How to efficiently compute the average "direction" of pixels in a grayscale image?

Question

So I figured out I can convert an image to grayscale like this:

public static Bitmap GrayScale(this Image img)
{
    var bmp = new Bitmap(img.Width, img.Height);
    using(var g = Graphics.FromImage(bmp))
    {
        var colorMatrix = new ColorMatrix(
            new[]
                {
                    new[] {.30f, .30f, .30f, 0, 0},
                    new[] {.59f, .59f, .59f, 0, 0},
                    new[] {.11f, .11f, .11f, 0, 0},
                    new[] {0, 0, 0, 1.0f, 0},
                    new[] {0, 0, 0, 0, 1.0f}
                });

        using(var attrs = new ImageAttributes())
        {
            attrs.SetColorMatrix(colorMatrix);
            g.DrawImage(img, new Rectangle(0, 0, img.Width, img.Height),
                0, 0, img.Width, img.Height, GraphicsUnit.Pixel, attrs);
        }
    }
    return bmp;
}

Now, I want to compute the average "direction" of the pixels.

What I mean by that is that I want to look at say a 3x3 region, and then if the left side is darker than the right side, then the direction would be to the right, if the bottom is darker than the top, then the direction would be upwards, if the bottom-left is darker than the top-right, then the direction would be up-right. (Think of little vector arrows over every 3x3 region). Perhaps a better example is if you draw a grayscale gradient in photoshop, and you want to compute at what angle they drew it.

I've done stuff like this MatLab, but that was years ago. I figure I could use a matrix similar to ColorMatrix to compute this, but I'm not quite sure how. It looks like this function might be what I want; could I convert it to grayscale (as above) and then do something with the grayscale matrix to compute these directions?

IIRC, what I want is quite similar to edge detection.

After I compute these direction vectors, I'm just going to loop over them and compute the average direction of the image.

The end goal is I want to rotate images so that their average direction is always upwards; this way if I have two identical images except one is rotated (90,180 or 270 degrees), they will end up oriented the same way (I'm not concerned if a person ends up upside down).

*snip* Deleting some spam. You can view the revisions of you want to read the rest of my attempts.

::::::::::

● **COMPLETE THE FOLLOWING**:
• a. In the question about pixel direction, can you rewrite the text between "The end goal" and "up upside down).", inclusive, substituting "to the right" for "upwards"?
• b. In the question about pixel direction, what does the asker say the desired computation is quite similar to?

::::::::::

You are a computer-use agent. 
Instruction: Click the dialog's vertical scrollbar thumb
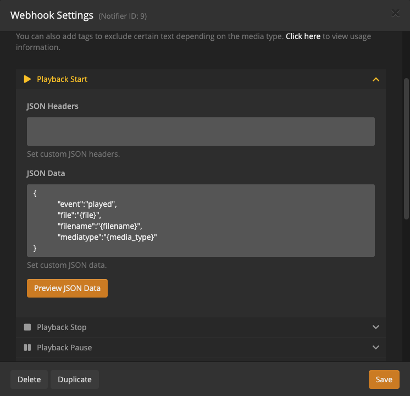(x=406, y=149)
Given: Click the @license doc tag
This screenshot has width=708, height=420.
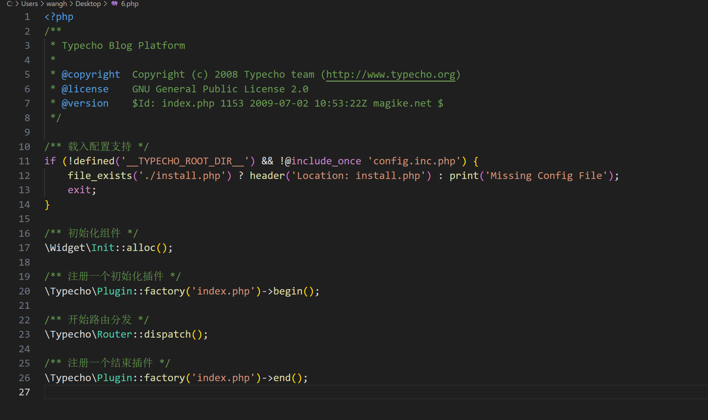Looking at the screenshot, I should (x=85, y=89).
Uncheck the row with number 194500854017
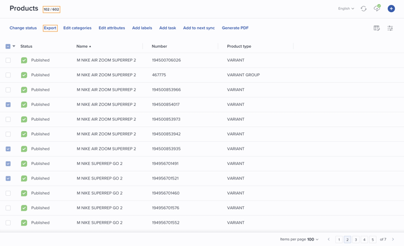Image resolution: width=404 pixels, height=246 pixels. [x=8, y=105]

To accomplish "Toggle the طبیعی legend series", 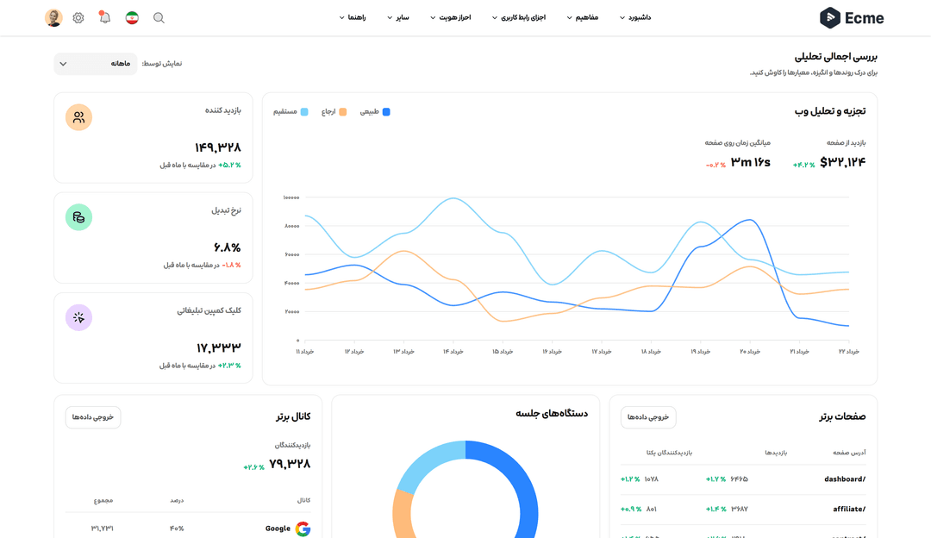I will point(375,112).
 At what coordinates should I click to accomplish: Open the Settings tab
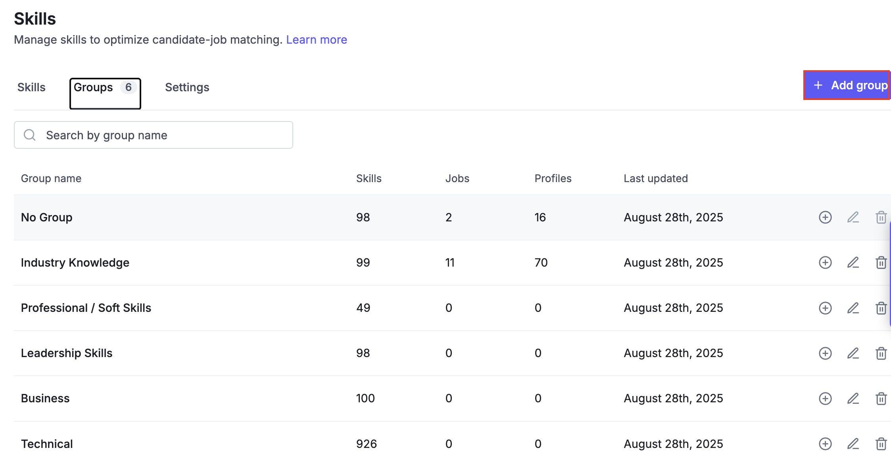tap(187, 87)
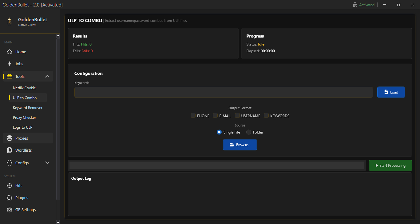Click the Jobs lightning bolt icon
This screenshot has height=224, width=420.
(x=10, y=64)
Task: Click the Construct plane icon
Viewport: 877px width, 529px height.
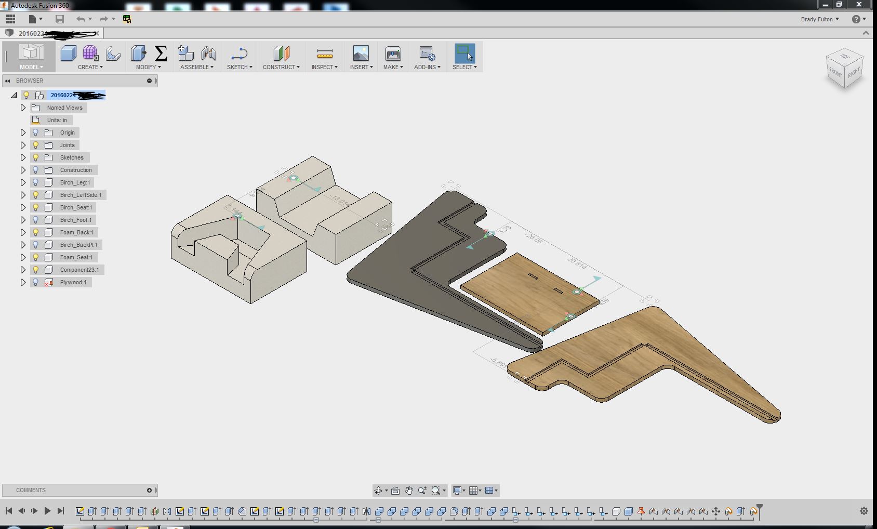Action: [x=281, y=54]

::::::::::

● **THE RESPONSES**:
• a.
The end goal is I want to rotate images so that their average direction is always to the right; this way if I have two identical images except one is rotated (90,180 or 270 degrees), they will end up oriented the same way (I'm not concerned if a person ends up upside down).

• b. Edge detection.